We went around the entire area, passing the six Ĉeloj. We saw the kids from those other Ĉeloj, playing, and I wondered if the other five that were going to La Granda Ekstero with me were also worried. Probably not.

“Do you think there are even more animals outside?” Osiris asked, their voice a whisper.

“I… There must be,” I mumbled, trying to sound like I knew what I was talking about. “We’ve read about some we haven’t seen here, haven’t we?”

“Can you… write me a letter telling me about them? After you leave?” Their eyes, usually dull, shone with a faint light.

I nodded. They looked down at their feet, then up at me again.

“You know… I… I wanted to talk to you more…”

“It’s okay, Osiris,” I said, trying to reassure them. “We’ll talk lots. We’ll all be waiting for you,” I repeated Indigo’s promise.

“Even Gabino?” Their eyes widened. I knew what they were thinking. No one would describe Gabino as patient.

“I’ll make sure they’re there too,” I said, trying to sound confident. “But knowing them, they’ll be complaining about having to wait.” I lowered my voice and did my best Gabino impression: “What do you mean I have to stay here?
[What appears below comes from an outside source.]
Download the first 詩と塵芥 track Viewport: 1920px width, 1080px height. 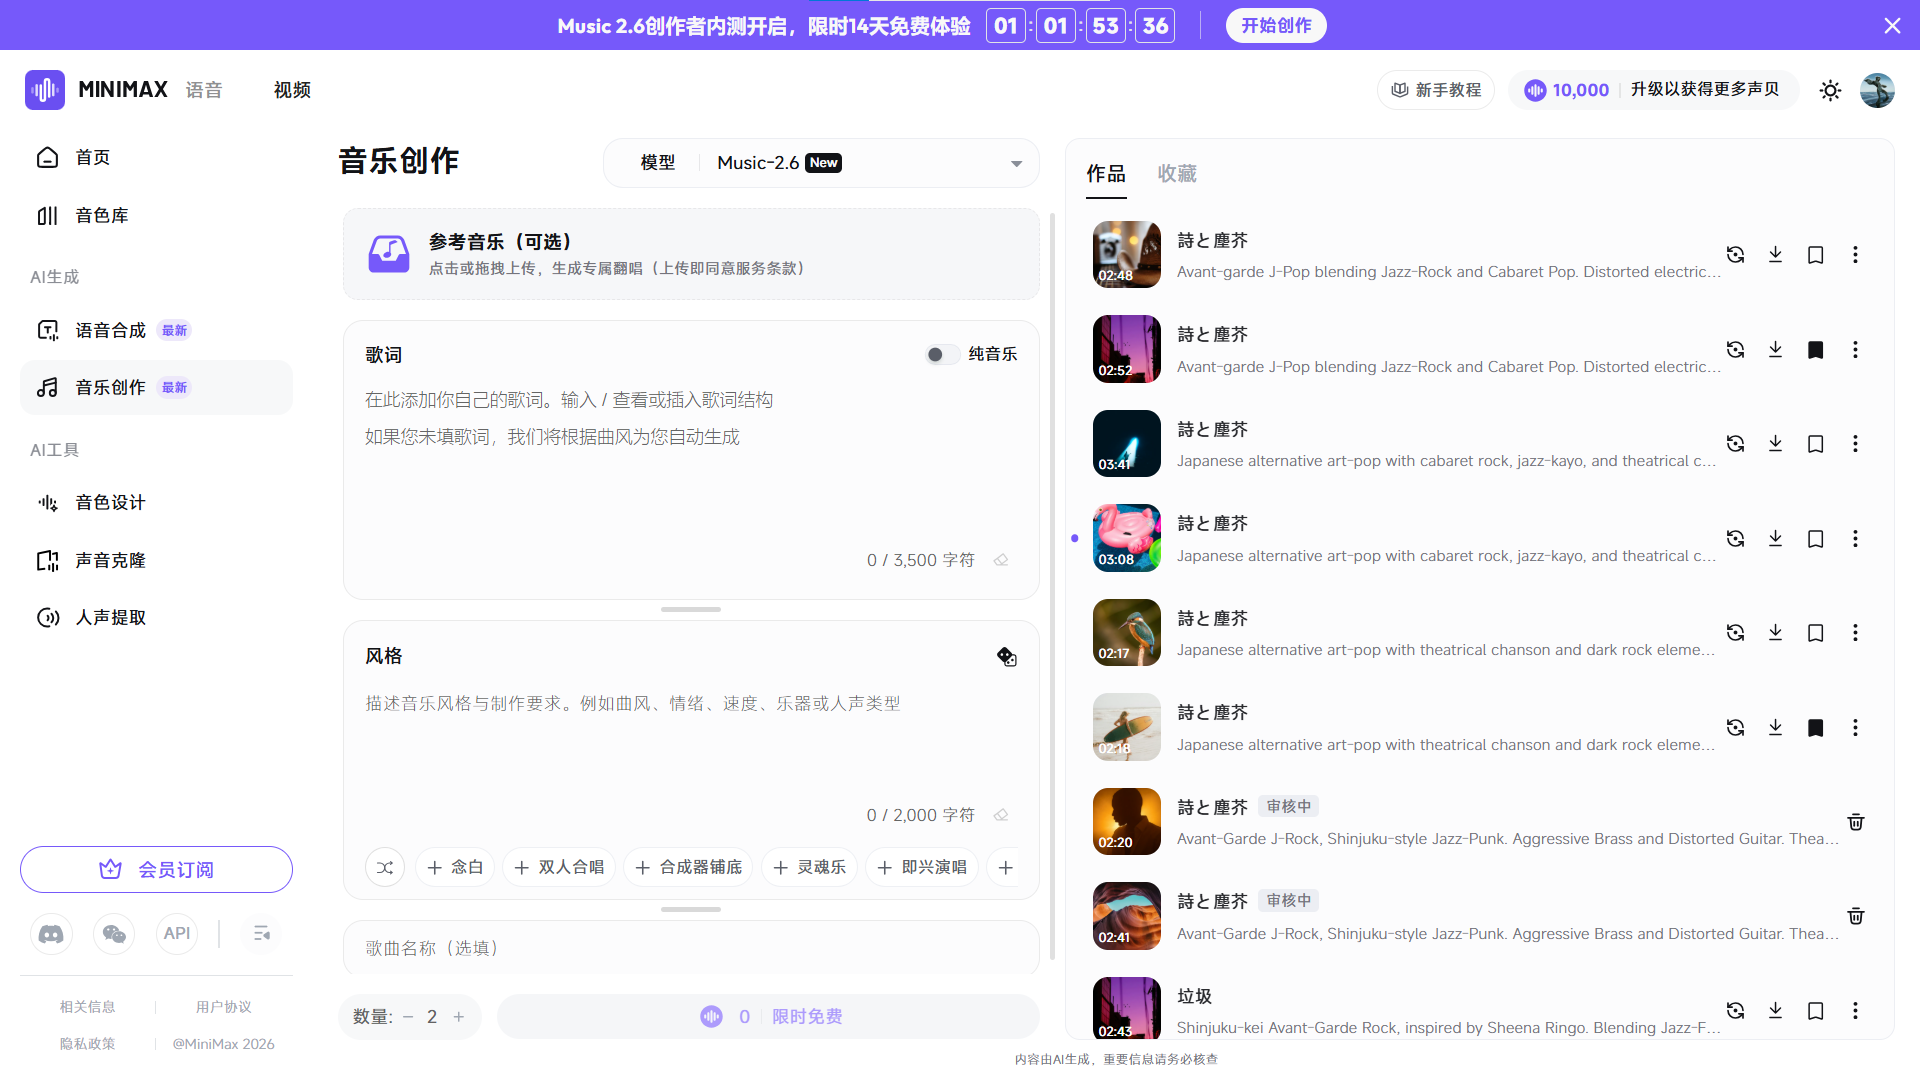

You’re not my mom, are you? I’ll go wherever I want. And that place is right here. How do you like that, huh?”

Osiris let out a small giggle, so quiet I almost didn't hear it. It was the first time I’d ever heard them laugh. Something in my gut told me it was also the last.

We stayed in the garden, watching the sky deepen from a pale blue to a dusky violet. The first stars appeared through the fading light, tiny pinpoints of white against the vast canvas. Osiris retreated into their silence, their gaze fixed on some distant point beyond La Nesto. My thoughts engulfed me, the weight of my impending departure pressing down on me. I traced patterns in the dirt with my toe, trying to distract myself from the unsettling feeling in my gut.

Night came, and the Instruistoj left, the signal for us to return to our Ĉeloj. Kanako and Gabino passed next to us, arguing about something or another. Osiris looked at me, and saying nothing, went ahead. I wondered if they knew I was up to something.

Before I went back to my room in Ĉelo Kvar, I went and hid the sketchbook. I slipped it between the loose panel behind the heating unit and the wall. It was a tight fit, but it was perfect. It wasn’t in any of the cameras’ field of view, including the hidden ones. At least, I hoped it wasn’t.

I was crazy. And there was no more time.